The United States government is bringing legal action against Penn State University under the False Claims Act, saying the university lied or misled about its adherence to government cybersecurity protocols when contracting with the federal government.
The suit is being brought on behalf of Matthew Decker, chief information officer at a Penn State research laboratory who also served briefly as interim vice provost and CIO for the university in 2016. Decker’s claims and testimony about the university’s malfeasance form the basis of the lawsuit.
Like all defense contractors, Penn State receives and generates as part of its work what is known as controlled unclassified information — data which falls below the threshold of official government secrets, but must nonetheless be managed by contractors in highly specified ways to prevent malicious parties from using them to piece together gaps in government security or programs.
The most common way for contractors to demonstrate that they are handling such information responsibly is through adherence to federal standards created by the National Institute for Standards and Technology (NIST).
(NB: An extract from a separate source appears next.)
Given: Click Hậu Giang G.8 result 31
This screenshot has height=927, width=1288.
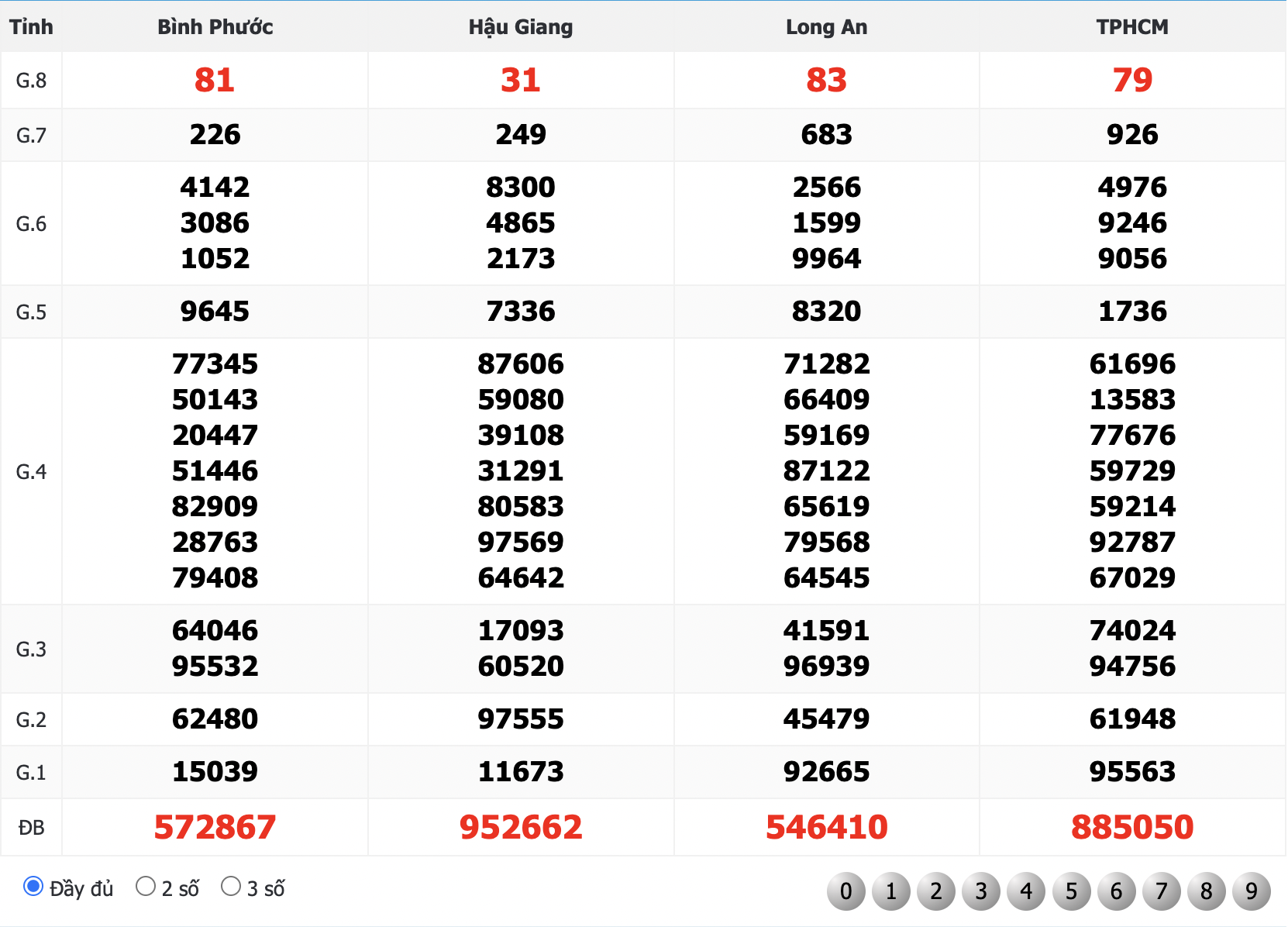Looking at the screenshot, I should pos(521,80).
These include 22 detailed requirements for protecting controlled unclassified information that span digital and physical protections, as well as audits, risk assessments and proper security configurations.
Under new regulations being crafted by the Department of Defense, some contractors will be forced to undergo third-party assessments to validate their compliance with NIST rules, but for now organizations can essentially pinky promise to the government that they are following the rules. According to Decker and the federal government, Penn State has been falsely claiming their adherence to these standards for years.
“Although Penn State has provided self-attestations of compliance to DoD as required since December 31, 2017, these were false,” the lawsuit claims.
Penn State’s IT operations are split between dozens of different organizations, and Decker, who was tasked with bringing the Applied Research Lab under compliance, was also recruited as interim CIO for the university to help determine what might be needed to bring their other operations in line.
Decker claims that after he finished his interim role, he discovered missing records for certain university projects in the registration Supplier Performance Risk System, a database used monitor contractor performance around acquisitions and procurement. According to Decker, the university, under order from his successor, “simply uploaded template documents to “solve” the missing records problem.”
“The risk assessment scores, artifacts, and incomplete records entered into SPRS were knowingly false and were added merely to 'check the box' so that there would be no 'missing' records,” the lawsuits claimed.
In another instance in 2020, the university allegedly moved its cloud services from Box, a solution certified by FedRAMP, the federal government’s program for approving secure cloud applications in government, to a commercial version of Microsoft365 OneDrive, which was not certified.
In 2022, when several parties brought concerns that NASA contracts awarded to Penn State may be out of compliance with federal cybersecurity requirements, Penn State’s new interim CIO “took the position that Penn State Policy AD95 was based upon the NIST 800-171 standards, and therefore PSU was compliant wherever OIS had issued an Authority to Operate based off of AD95.”
Decker and the government claim the policy named by Penn State does not adhere to NIST standards around controlled unclassified information and a later review by the university found that “Penn State had never reached actual…compliance and thus had been falsely attesting to compliance since January 1, 2018.”
The lawsuit claims that “to this day, Penn State does not appear to be working toward compliance” with federal standards.
New Justice Department initiative to test cybersecurity claims in federal contracts
The Penn State lawsuit represents one of the first attempts by the government to hold contractors accountable since the Department of Justice announced last year it would stand up a new initiative dedicated to investigating false cybersecurity claims in federal contracts.
The cyber fraud initiative will aim to ”identify, pursue and deter” cyber vulnerabilities and incidents that hit companies who do business with the government or receive grant funding, under the logic that these weaknesses can and do lead to compromise of federal agency systems and networks.
Brian Boynton, then-acting assistant attorney general, said the department has tapped the Civil Division’s Fraud Section to lead the efforts and will partner with Inspectors General across different agencies to share information and collaborate on investigations into waste, fraud and abuse.
“We recognize that most companies and people who do business with the government abide by contract terms and obligations,” Boynton said in 2022. “We also recognize that cyber incidents and breaches may result even when a contractor has a robust monitoring, detection and reporting system. But when contractors or grantees knowingly fail to implement and follow required cybersecurity requirements or misrepresent their compliance with those requirements, False Claims Act enforcement is an important part of the federal response.”
An earlier case brought against defense contractor Aerojet Rocketdyne was viewed as a test-run of this legal theory, but a settlement last year limited its potential as a precedent-setter.